Iniziamo da oggi una serie di articoli dedicati ai consigli per una guida sicura. Vi accompagneremo passo passo con una completa rassegna di tutto quanto è necessario pensare, fare e prevedere per mettersi sempre dalla parte della ragione. Cioè per essere sicuri di aver fatto tutto il possibile per guidare e divertirsi in sicurezza. Tratteremo l’argomento con articoli semplici. Delle “pillole di saggezza”, o se volete, di “esperienza”. Ma ci saranno anche approfondimenti importanti quando si arriverà ai consigli e alle tecniche di guida.  

Quando si parla di guida sicura per un motociclista, le cose di cui bisogna tenere conto sono praticamente infinite. Infinite perché, purtroppo, su strada la nostra sicurezza non dipende solo da ciò che noi pensiamo e facciamo.

Su strada la nostra vita e la nostra sicurezza dipendono in massima parte anche da ciò che pensano e fanno gli altri. E anche dalle mutevoli condizioni dell’ambiente esterno. 

Paradossalmente, e contrariamente a ciò che pensa la maggior parte di noi, è molto più sicuro correre in pista che andare a scuola in ufficio guidando uno scooter 50. Perché in pista tutto dipende da noi. O al massimo dalle poche persone che girano insieme a noi.

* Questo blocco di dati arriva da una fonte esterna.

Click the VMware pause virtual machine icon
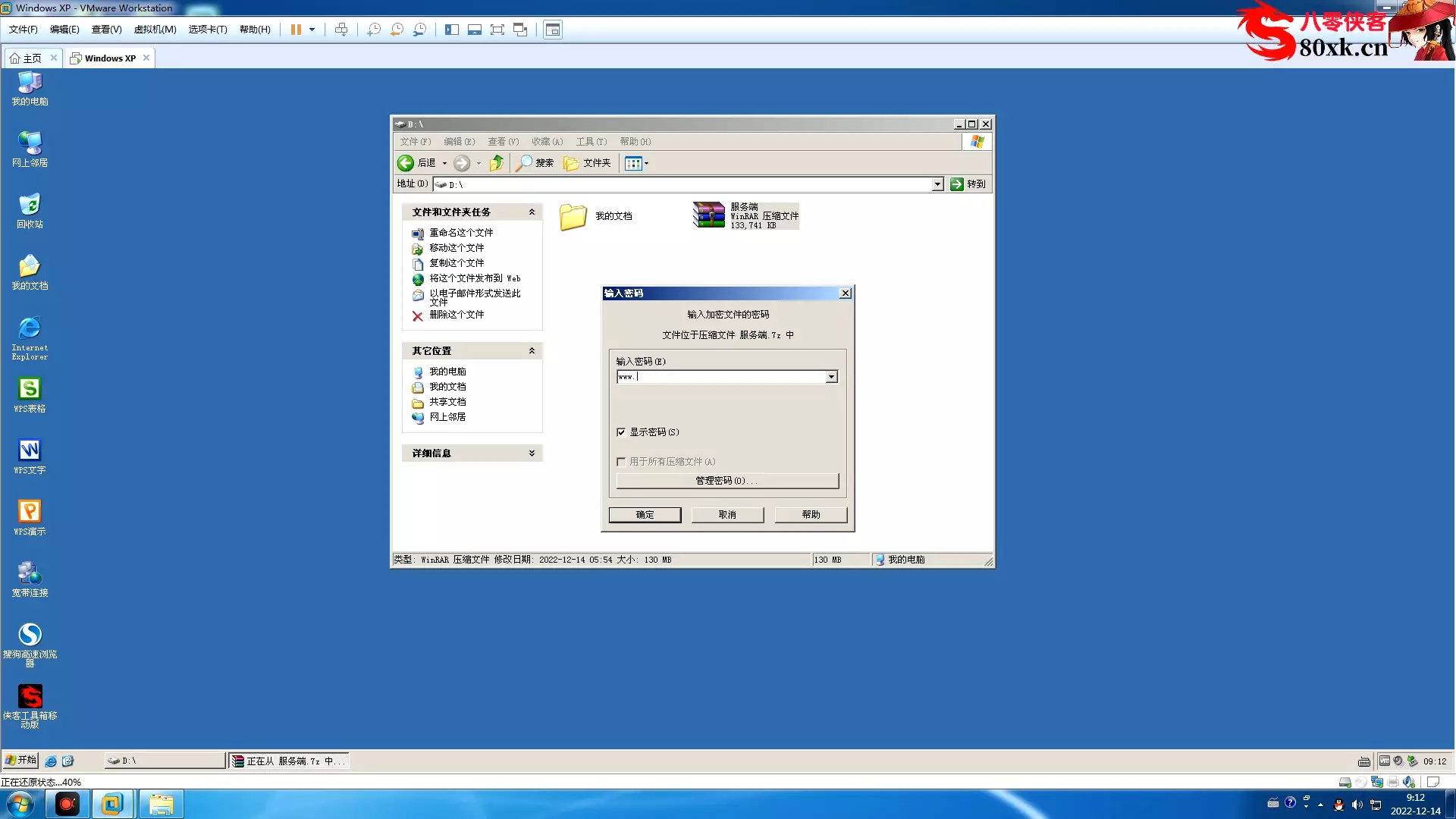Image resolution: width=1456 pixels, height=819 pixels. pyautogui.click(x=296, y=30)
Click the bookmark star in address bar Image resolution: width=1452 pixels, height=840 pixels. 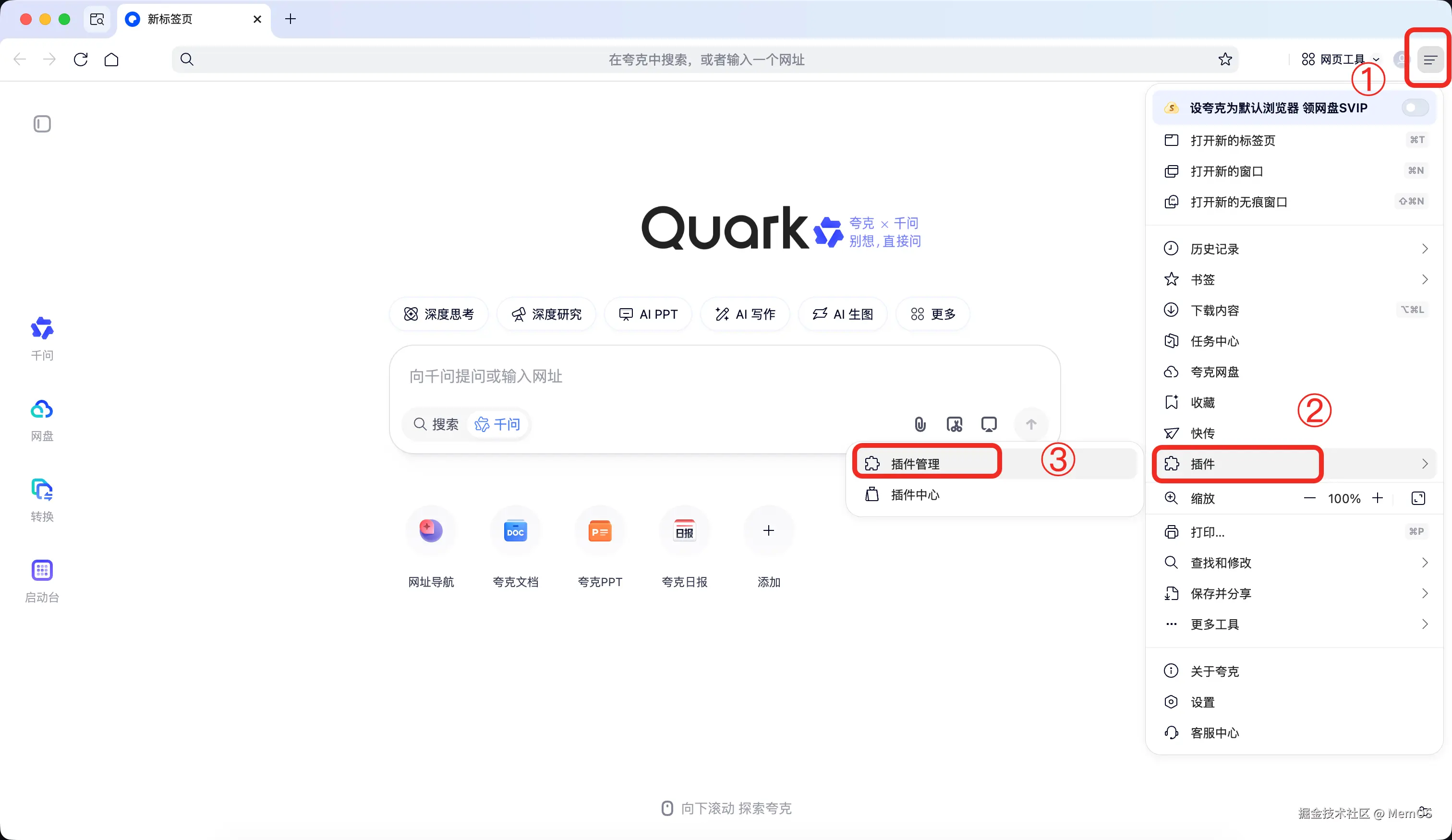point(1225,60)
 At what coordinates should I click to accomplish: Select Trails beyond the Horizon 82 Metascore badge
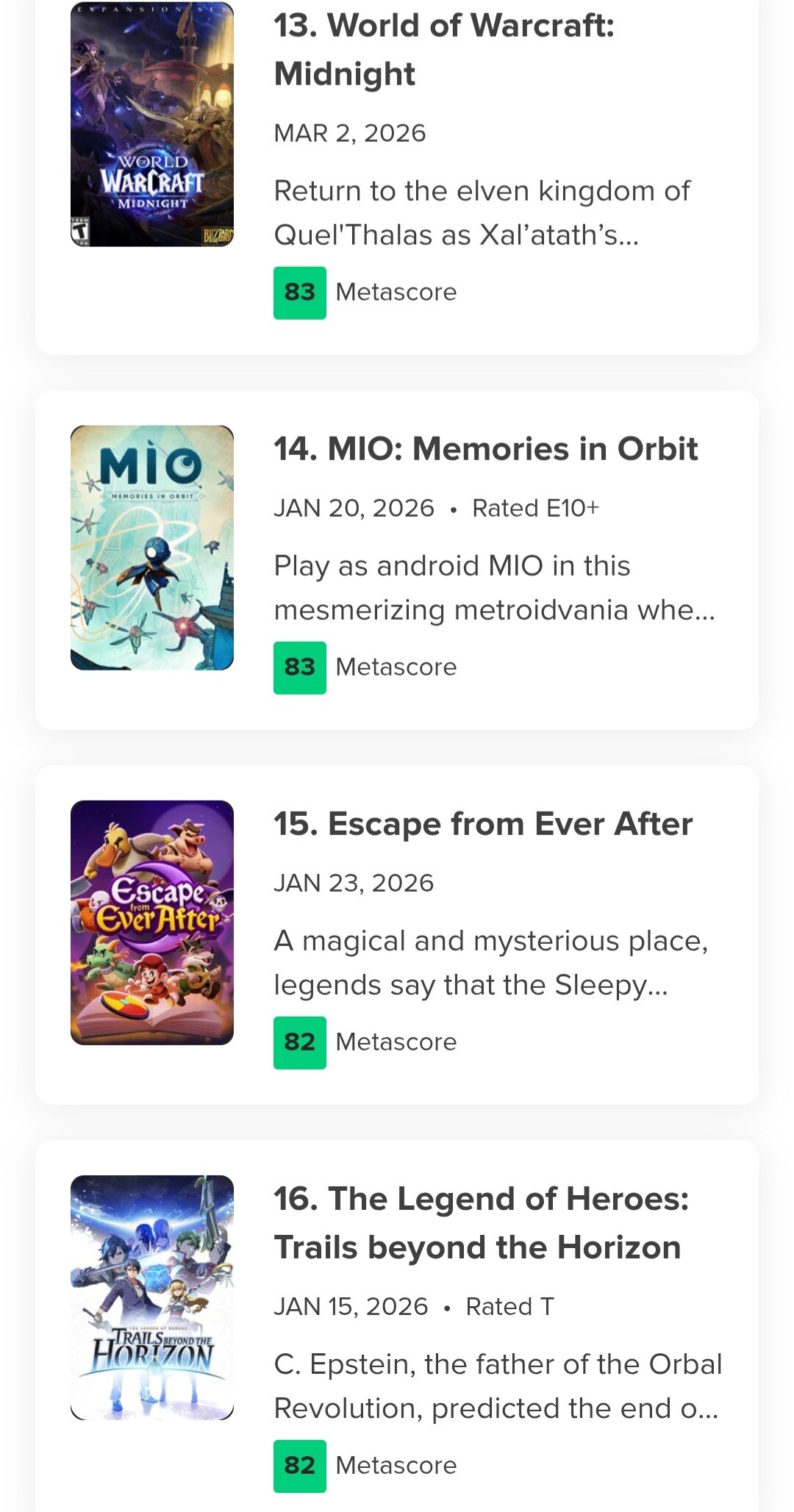point(300,1466)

Detto questo, è chiaro che il massimo che possiamo fare per la nostra incolumità guidando su strada è essere pienamente coscienti di ciò che facciamo e di come lo facciamo. 

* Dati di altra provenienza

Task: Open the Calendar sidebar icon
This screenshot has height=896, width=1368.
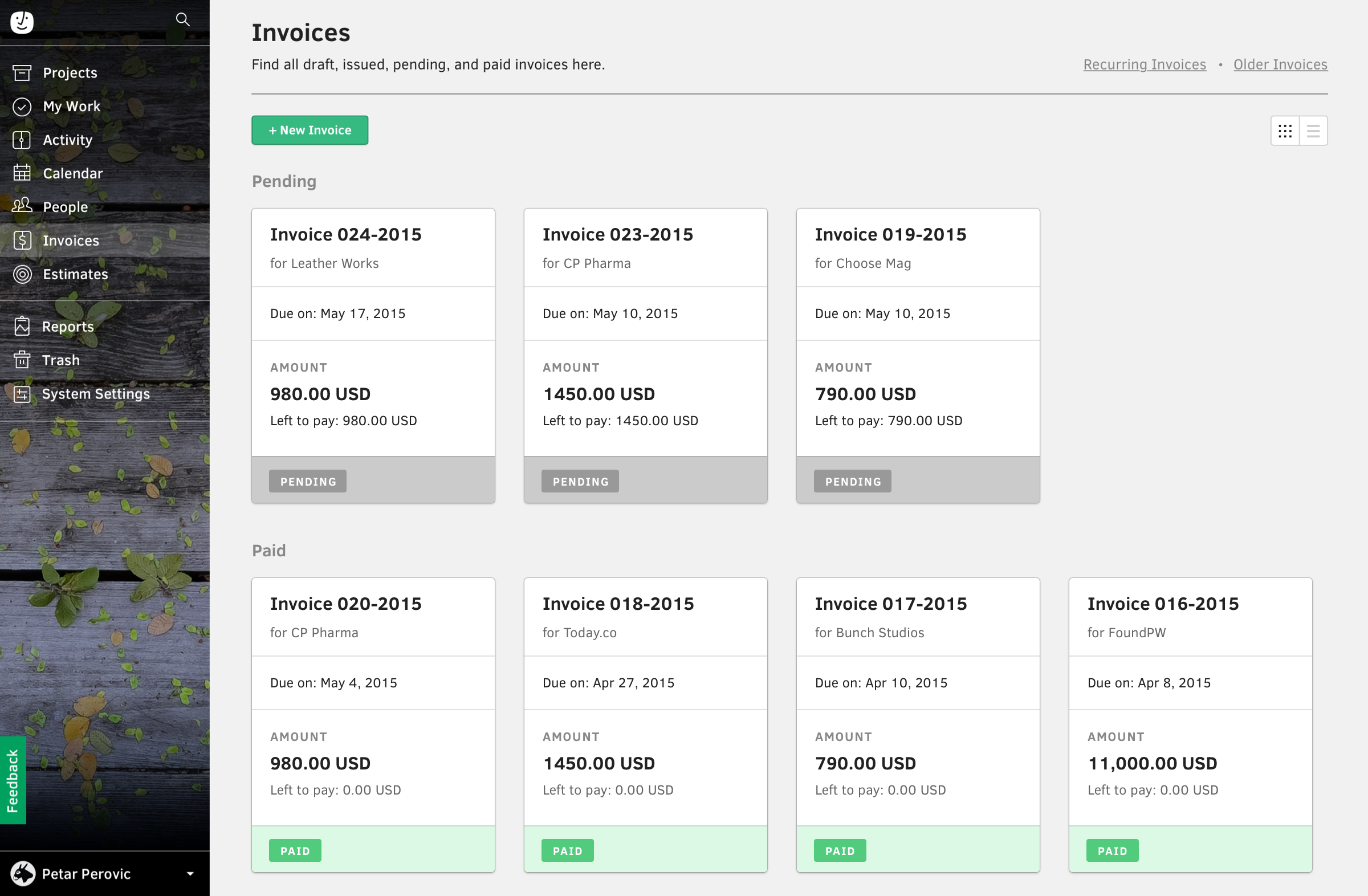Action: click(22, 173)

Partendo dalla base, il primo consiglio è: scegliere una moto adatta a noi, adatta alla nostra esperienza e adatta alla nostra capacità di gestirla e controllarla. Può sembrare banale, ma sapete meglio di noi che invece nel 99% dei casi la nostra scelta viene influenzata da fattori diversi e molto meno importanti dal punto di vista della sicurezza. Lasciamo quasi sempre che l’estetica, le prestazioni, il prezzo, le offerte, o addirittura il colore e la grafica o il marchio della moto abbiano il sopravvento sulla nostra scelta e sulle nostre reali necessità.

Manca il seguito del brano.